Latest SA Health figures show 187 influenza A cases this year, which is almost five times more than 40 patients in 2021.

Separate data shows 898 Covid reinfection cases, or 0.22 per cent of 416,000 cases.

Chief public health officer Nicola Spurrier said that although many symptons were similar for Covid and the flu, there were a few differences.

The main Covid symptom that set it apart from the flu was loss of taste and smell, “which sort of sets it aside to other things”.

“The one symptom that seems to be quite specific for Covid is that loss of sense of taste and smell.

“With Covid there’s often (also) this brain fog described with some people for quite a long period of time,” she said.

“The other thing is we’ve also noted with Covid is some people can really have quite obvious abdominal symptoms.

“So feeling ill and vomiting and diarrhoea, which is not necessarily associated with influenza.”

She urged people to get their flu jab and to be triple vaccinated for Covid after latest figures showed more 373,000 eligible adults have failed to get their booster shot.

“I can’t imagine how unwell you would feel if you ended up with both flu and Covid either at the same time or one after the other,” she said.

Chief Public Health Officer Professor Nicola Spurrier. Picture: David Mariuz
Chief Public Health Officer Professor Nicola Spurrier. Picture: David Mariuz

“It’s perfectly possible for that to happen. When you’re thinking about your Covid vaccine, please also think of your flu (jab).

“It’s fair to say that if we didn’t have a vaccine, it could be horrendous.

“Vaccines are available. So that’s the best way to protect ourselves and … avoid having that perfect storm.”

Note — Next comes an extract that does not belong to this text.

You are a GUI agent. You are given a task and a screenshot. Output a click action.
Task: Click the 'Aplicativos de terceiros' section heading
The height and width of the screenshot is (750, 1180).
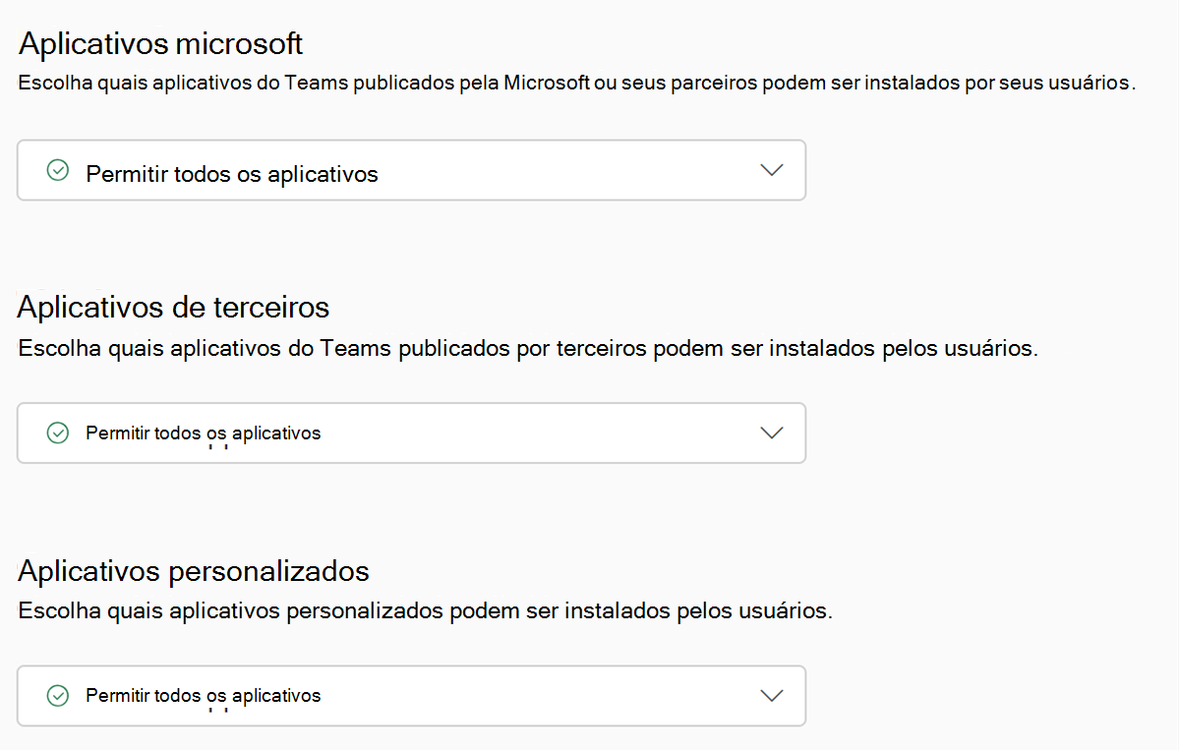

In a new alert, SA Health this week revealed special genome testing had found two Omicron variants, BA. 4 and BA. 5, in the state for the first time during the pandemic.

Professor Spurrier said it was too early to say if the strains, found in two foreign travellers from South Africa in the past fortnight, were more contagious or severe in Covid patients. The professor, who briefed cabinet’s Emergency Management Council on the variants late on Monday, said there was no immediate advice for imposing new restrictions or a return of masks in public.

She said authorities were watching “very closely” amid concerns of increased spread at the start of term 2 classes and days after close-contact isolation rules were scrapped.

“There’s no reason to believe these vaccines shouldn’t cover BA. 4 or BA. 5, particularly around hospitalisation and severity of this disease,” Prof Spurrier said.

“My understanding is that in South Africa, where these variants were first described, they haven’t changed any of their public health measures either.”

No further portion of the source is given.